> _PROBLEM TO SOLVE_
I would like the line with "Task: Expand the Tentang Kami dropdown" and every line after it, down to the end of the entries below, output exactly and without pictures.

> _AVAILABLE RECORDS_
----------------------------------------

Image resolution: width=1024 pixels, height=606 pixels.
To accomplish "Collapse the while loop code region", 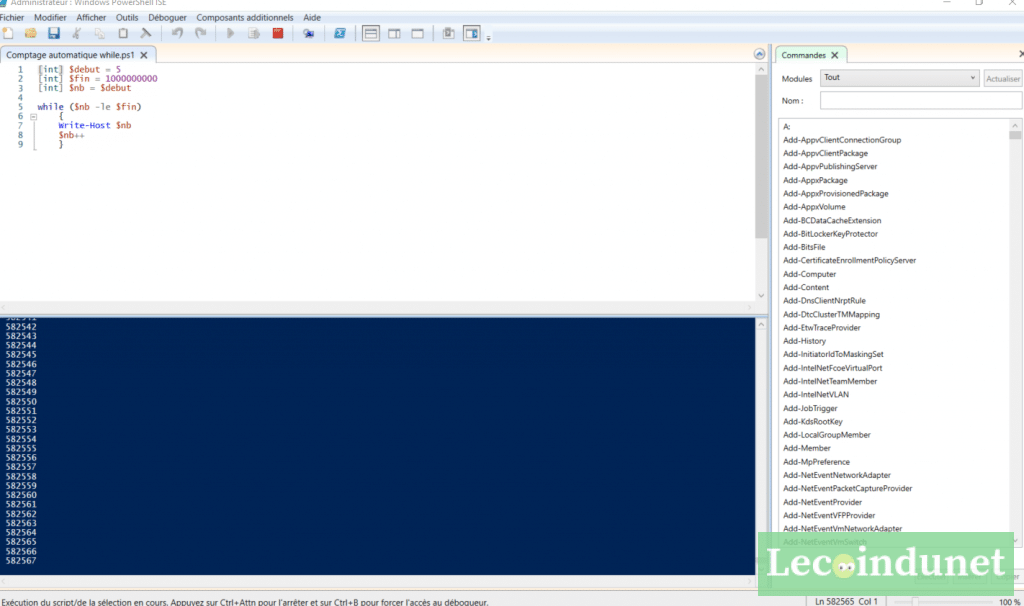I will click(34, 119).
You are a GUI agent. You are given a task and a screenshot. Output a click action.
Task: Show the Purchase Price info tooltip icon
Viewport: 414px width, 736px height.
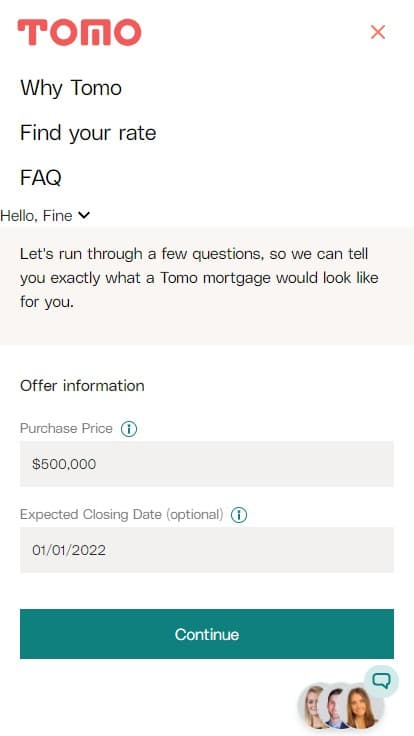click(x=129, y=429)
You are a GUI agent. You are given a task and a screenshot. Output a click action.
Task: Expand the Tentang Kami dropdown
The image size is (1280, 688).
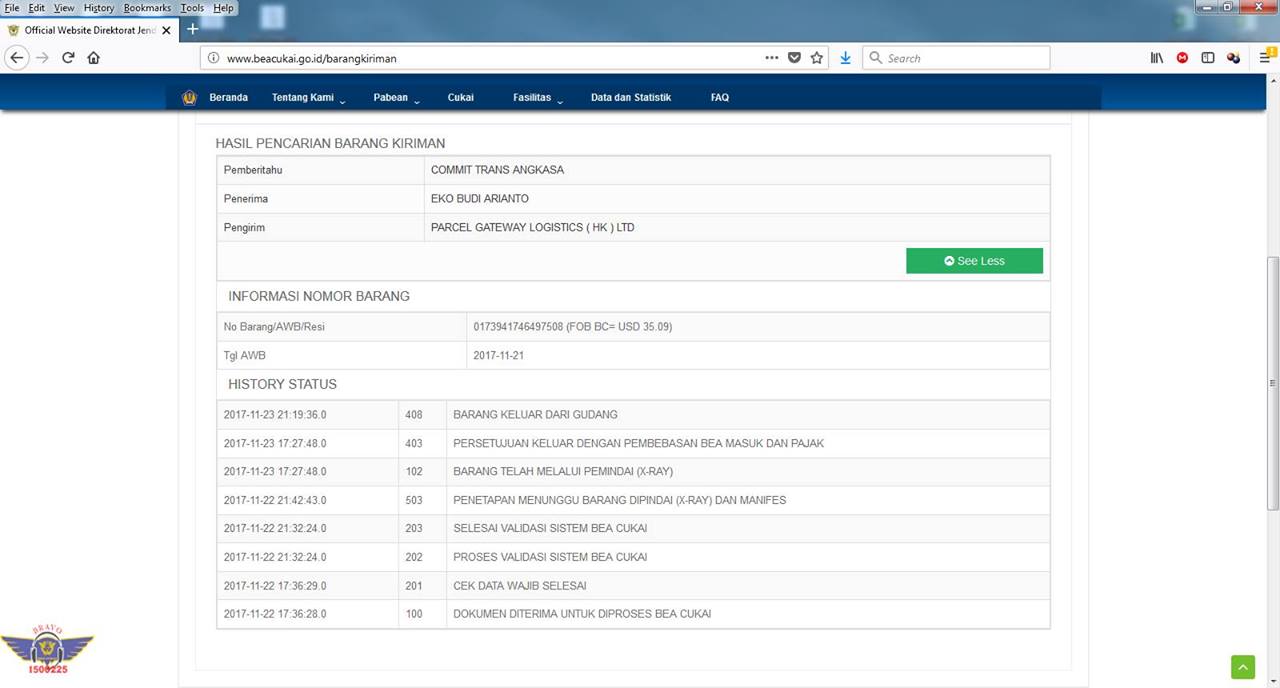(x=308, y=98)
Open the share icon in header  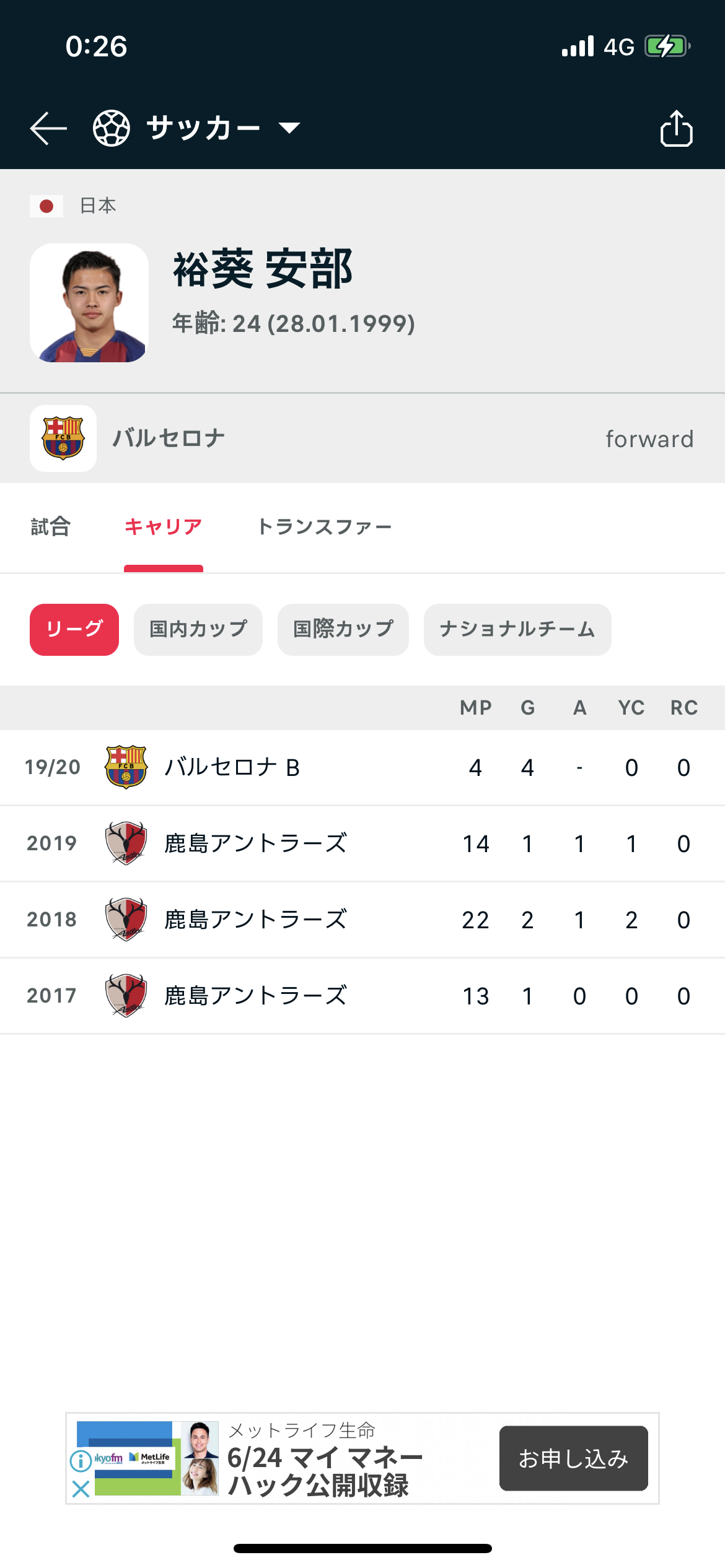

----------------------------------------

> _ANSWER FOR THIS EXERCISE_
Task: Expand the Tentang Kami dropdown
The image size is (1280, 688).
(x=308, y=98)
Open the share icon in header  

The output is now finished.